* **CONSIGNES À SUIVRE**
(a) D'après le texte sur l'hommage à Harry Partch, combien d'Américains étaient finalement présents le jour de l'événement ?
(b) Extrayez chaque ligne des entrées qui contient le mot « menu », en respectant la casse.

* **TEXTE DE LECTURE**
╔══

Quelle impatience ! L’école de musique Jean-Wiener avait annoncé, en partenariat avec le Théâtre de Vénissieux, qu’elle rendait hommage ce 5 novembre au grand compositeur américain Harry Partch (1901-1974). Pour cela elle accueillait trois musicologues et néanmoins musiciens tout frais débarqués du Montclair State University. C’est dans cet établissement du New Jersey que sont abrités, au sein de la très célèbre John J. Cali School of Music, quelques-uns des fabuleux instruments fabriqués par Partch.
Le jour dit, les Américains étaient finalement au nombre de quatre et Florent Vernay, directeur de l’école de musique, les présentait comme musiciens et enseignants : « Ils ont retrouvé une œuvre de jeunesse de Harry Partch, ce compositeur pas très connu qui a également fabriqué des instruments, dont beaucoup pour les percussions, utilisant des modes et des tonalités très différentes de ce que l’on a l’habitude d’entendre, avec des quarts de ton, etc. »

╚══

(Entrées d'un jeu de données)
╔══

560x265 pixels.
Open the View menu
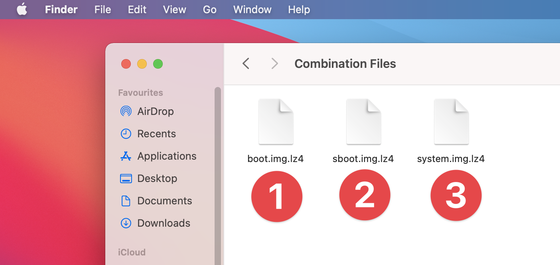(x=175, y=10)
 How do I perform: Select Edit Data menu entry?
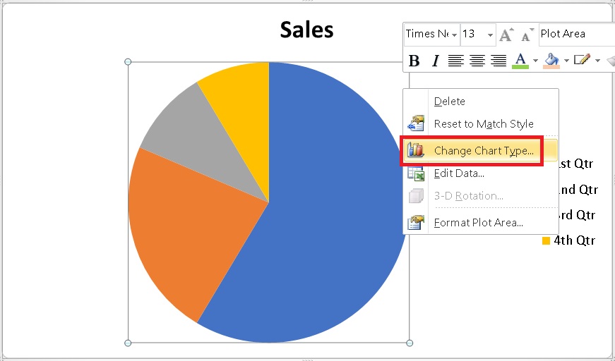[459, 173]

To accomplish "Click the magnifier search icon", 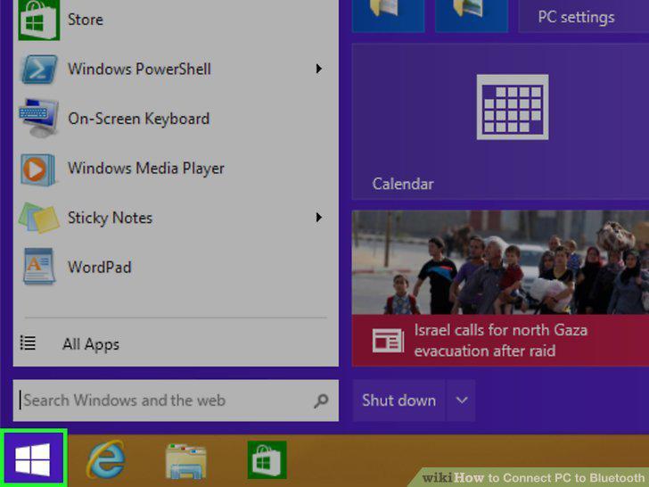I will [x=321, y=400].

╚══

* **CORRIGÉ PAR CONSIGNE**
(a) Ils étaient finalement quatre.

(b)
Open the View menu
 How do I perform: Select Edit Data menu entry?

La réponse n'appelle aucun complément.